• [Quelldokument]

Judicialis Rechtsprechung

Mit der integrierten Volltextsuche, die vom Suchmaschinenhersteller "Google" zur Verfügung gestellt wird, lassen sich alle Entscheidungen durchsuchen. Dabei können Sie Sonderzeichen und spezielle Wörter verwenden, um genauere Suchergebnisse zu erhalten:

Zurück

Beginn der Entscheidung

Gericht: Oberverwaltungsgericht Sachsen-Anhalt
Beschluss verkündet am 04.07.2006
Aktenzeichen: 1 O 138/06
Rechtsgebiete: GKG, VwGO, ZPO


Vorschriften:

GKG § 34 (Fassung bis 30.06.2004)
GKG § 71 I (Fassung ab 01.07.2004)

• [Datenabschnitt]
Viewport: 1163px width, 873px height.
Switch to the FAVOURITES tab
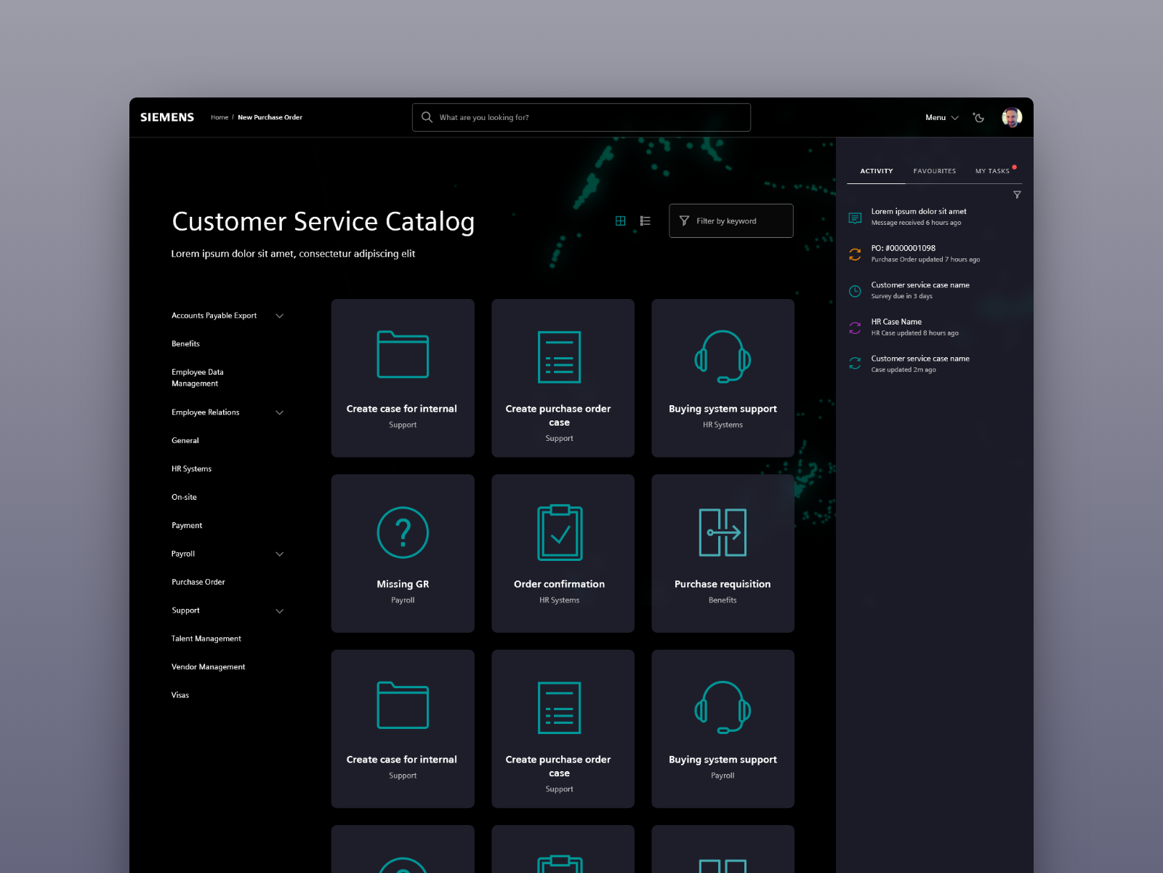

• [Aufgabe]
Übertrage diesen Satz aus dem Quelldokument ins Englische: „Mit der integrierten Volltextsuche, die vom Suchmaschinenhersteller ‚Google‘ zur Verfügung gestellt wird, lassen sich alle Entscheidungen durchsuchen.“

• [Lösung]
With the integrated full-text search, which is provided by the search engine maker "Google," all decisions can be searched.